WHAT NEEDS TO BE DONE » Copy every record exactly as it stands. Leave the pictures out.

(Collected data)

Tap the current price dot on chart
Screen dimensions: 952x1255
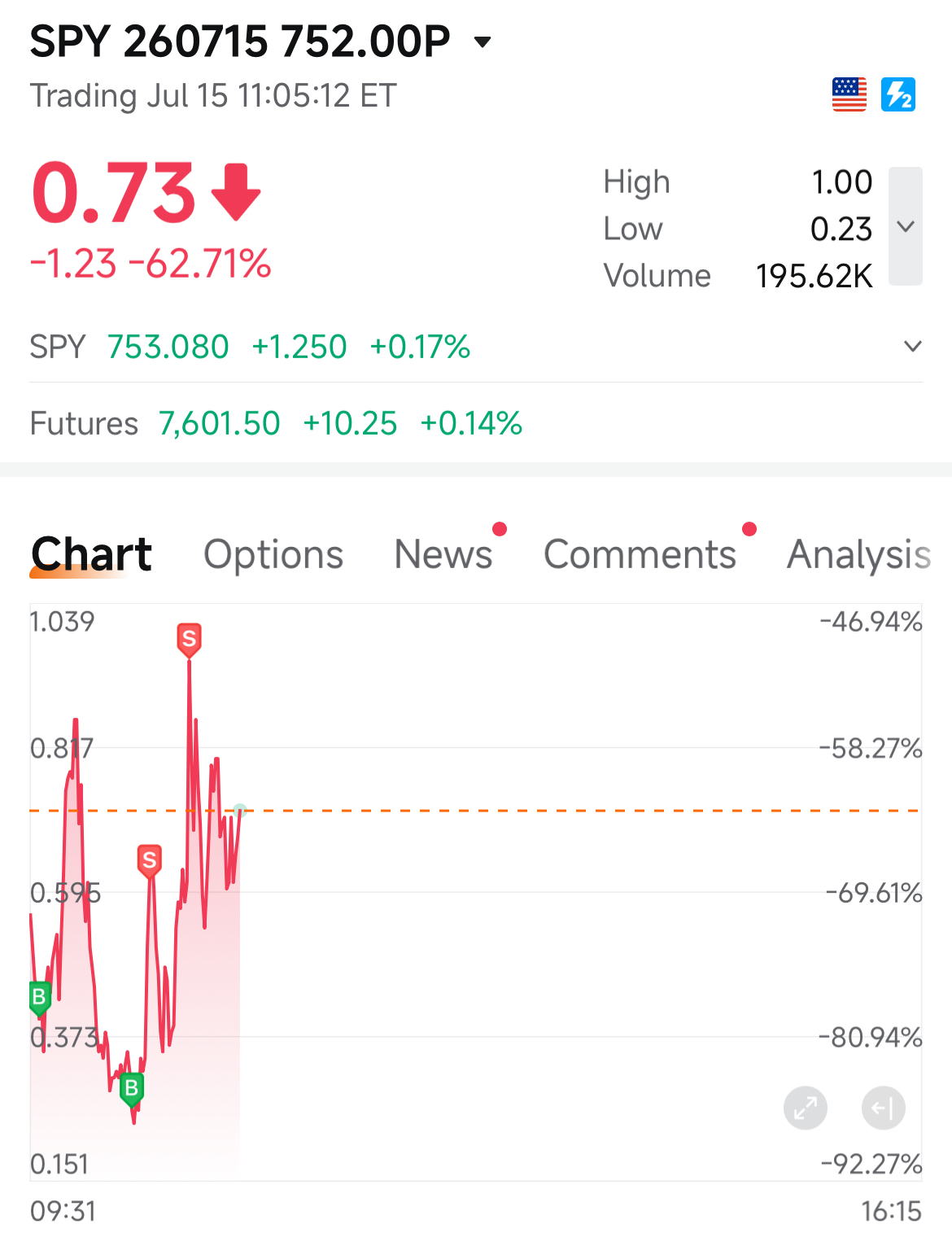click(239, 810)
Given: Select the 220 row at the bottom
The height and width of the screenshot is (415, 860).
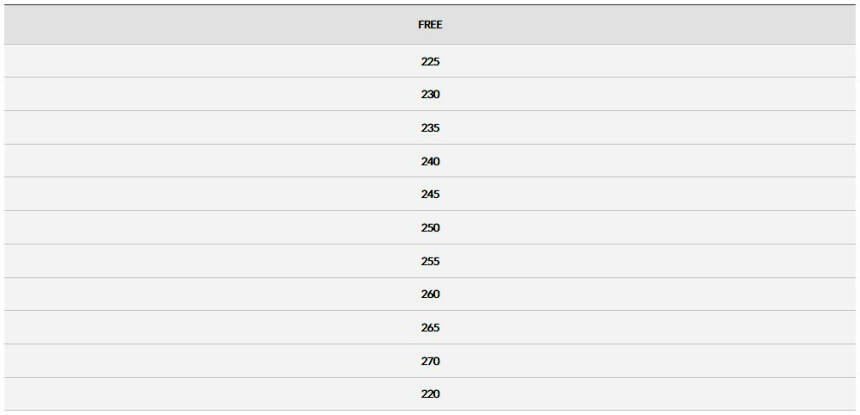Looking at the screenshot, I should 430,394.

TASK SOLUTION »
Tap the current price dot on chart
Screen dimensions: 952x1255
click(239, 810)
Given: Select the 220 row at the bottom
The height and width of the screenshot is (415, 860).
Looking at the screenshot, I should 430,394.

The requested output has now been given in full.